Opa política

El Tribunal de Defensa de la Competencia ha presentado su dictamen a propósito de la OPA que Gas Natural ha lanzado sobre Endesa. Ninguna sorpresa, ha concluido lo que todos sabíamos: que, de llevarse a cabo la operación, se restringiría considerablemente la competencia. Les ha faltado decir que se restringiría la competencia en el caso de que existiese, porque lo cierto es que en el sector de la energía, bien sea eléctrica, del gas o de los hidrocarburos, la concurrencia brilla por su ausencia. Con las privatizaciones tan sólo se ha conseguido cambiar monopolios públicos —y por lo tanto sometidos, al menos en teoría, a criterios democráticos— por monopolios u oligopolios privados que persiguen exclusivamente intereses particulares. Pero, volviendo a la OPA , es evidente que precisamente en un mercado tan imperfecto cualquier fusión lo único que puede hacer es empeorar la situación.

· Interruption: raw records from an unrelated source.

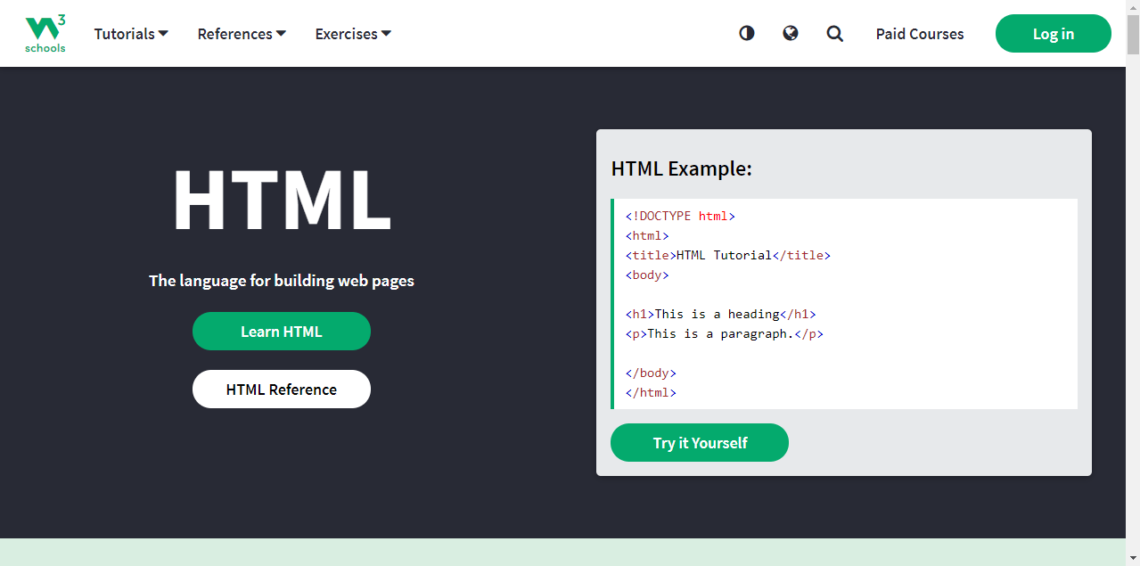Viewport: 1140px width, 566px height.
Task: Toggle dark mode with the contrast icon
Action: (747, 34)
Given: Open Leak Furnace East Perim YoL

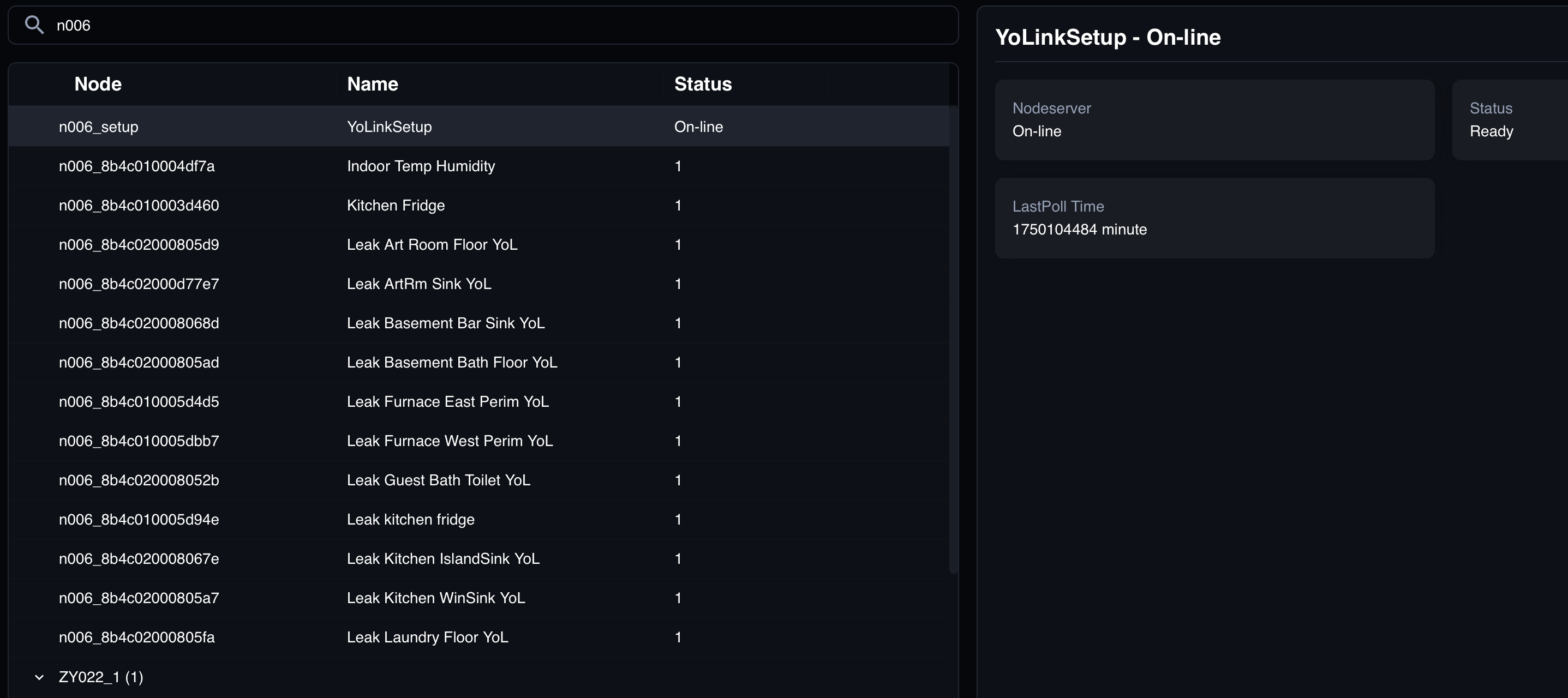Looking at the screenshot, I should pos(447,402).
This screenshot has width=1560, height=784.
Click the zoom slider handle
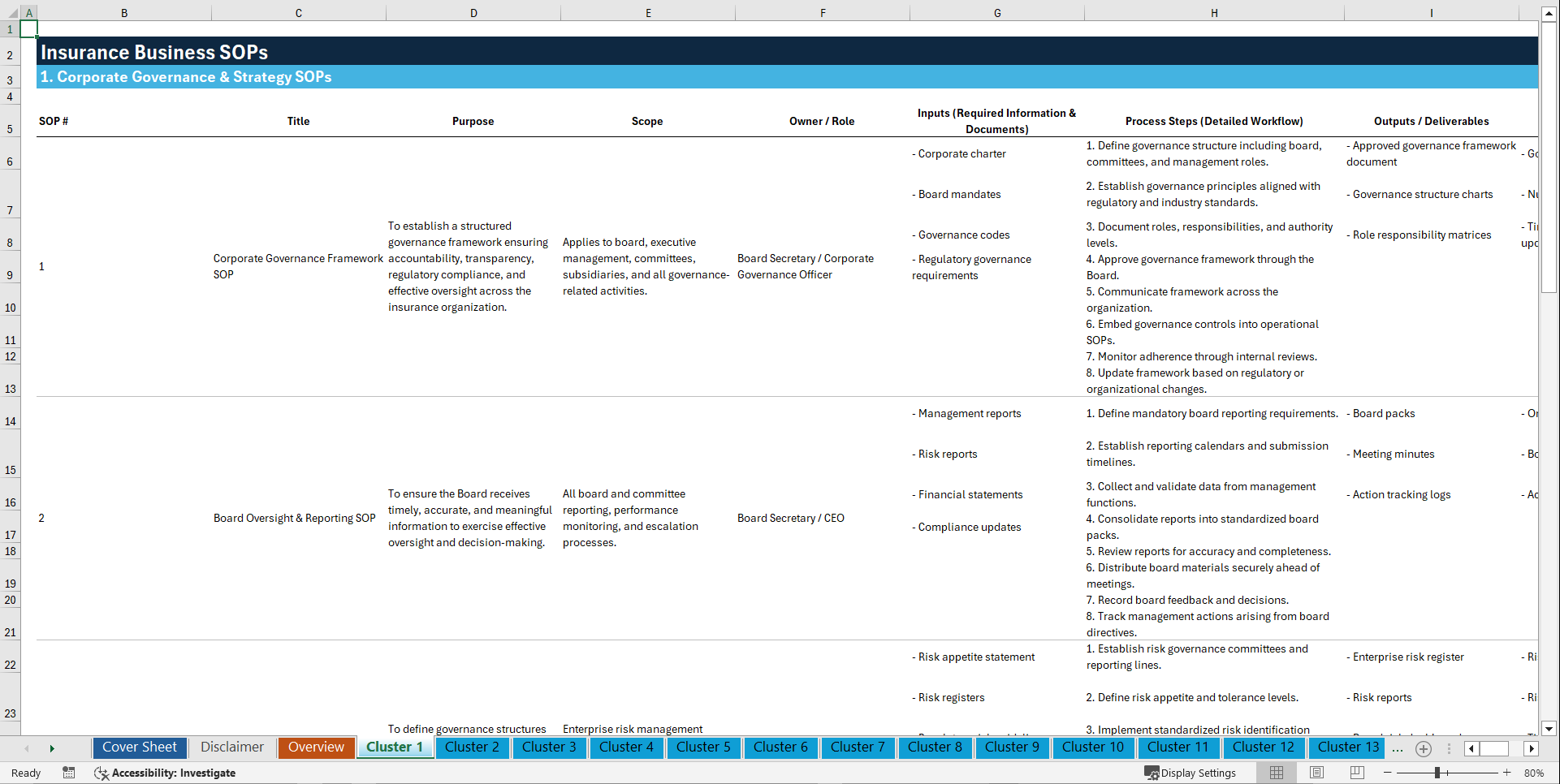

El asunto no admite demasiada discusión; tan es así que los vocales que se han visto obligados a justificar la operación recurren a la libertad de empresa, como si ésta no debiera estar condicionada al interés general. Cuesta creer que el Gobierno pueda autorizarla, y ciertamente no lo haría si no existiesen otras motivaciones. Estamos en presencia de otros intereses.

Absurda es también la actitud de los que, rasgándose las vestiduras, afirman que esta OPA no obedece a motivaciones empresariales, que es política. Toda OPA es política. La teoría económica debe revisar ese postulado según el cual el objetivo de las empresas es maximizar los beneficios. Hoy, la finalidad última de las grandes corporaciones es el poder —los beneficios no son más que un medio para ello—, y en ese camino la fusión y la concentración de empresas representan un paso obligado. Se trata de crecer cuanto sea posible y de controlar y dominar cada vez más los mercados, que en cierta forma es lo mismo que incrementar el poder en la sociedad. Las motivaciones empresariales obedecen a criterios de dominio, de poder, son por tanto todas ellas motivaciones políticas y en esa dinámica los empresarios se ayuntan, pactan y se enfrentan con los políticos y participan en el mismo juego.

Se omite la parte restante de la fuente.